今から30年以上前の1985年8月12日、「日航ジャンボ機墜落事故」という大事故がありました。524人の乗客を乗せ、羽田から大阪伊丹に向ったジャンボ機が操縦不能になり、群馬県の御巣鷹山に墜落した事故です。奇跡的に助かった人は僅か4名、残りの520名は即死でした。整備不良が原因で、尾翼が破損し、油圧機能が麻痺し、操縦不能になったことが原因でした。パイロットは奇跡の着陸をしようと、米軍の横田基地や羽田への引き返しを試みましたが駄目でした。約30分間の奇跡の飛行の後、墜落炎上しました。著名人もたくさん乗っていて亡くなりました。その代表は坂本九さんでした。「上を向いて歩こう」や「見上げてごらん夜の星を」等のヒット曲で知られる歌手でした。また偶然、前の便に変更して助かった人に明石家さんまさんや、フジテレビのアナウンサ-だった逸見政孝さんらがいました。

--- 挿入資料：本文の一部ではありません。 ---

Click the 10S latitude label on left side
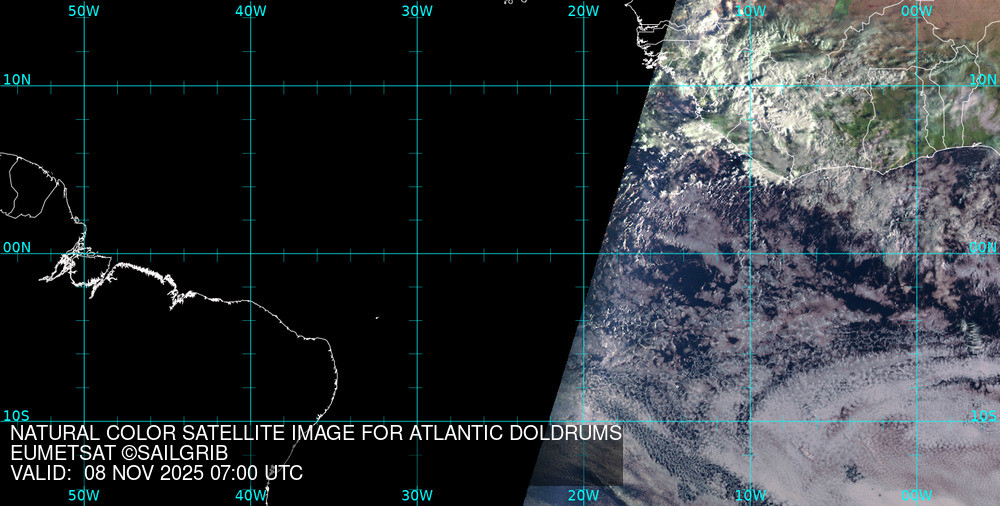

そんな乗客の一人に、大会社の神戸支店長さんがいました。彼はいつも社員への訓示で、「皆さん、人生は自分の英知と努力で切り開いていくものです。神様などに頼るような弱い社員がいるなら、さっさと私の会社から出て行ってもらいたい!」と言っていたそうです。死を覚悟したこの人は、ポケットから手帳を取り出し、30分の間に遺書を書きました。こういう内容です。「残念だ!私にはまだすることがたくさんあるのに!今死ななければならないなんて!残念だ!妻よ、有難う!息子たちよ!有難う!お母さんを助けて仲良くやってくれ!」。そして3ページ目に小さい字で「神様、助けてください!助けてください!」と書きました。
旧約聖書の『詩編』50:15に、「悩みの日にわたしを呼べ、わたしはあなたを助け、あなたはわたしをあがめるであろう」とあります。私にはこの支店長さんの矛盾を笑うことなどできません。人間は誰でも「苦しい時の神頼み」をするのです。それで良いのです。神様は「そうしなさい」とまで言って下さっています。病気を癒して欲しい一心のこの群衆のように。私たちも又、イエス様と神様に必死に祈り願う者でありたいと思う者であります。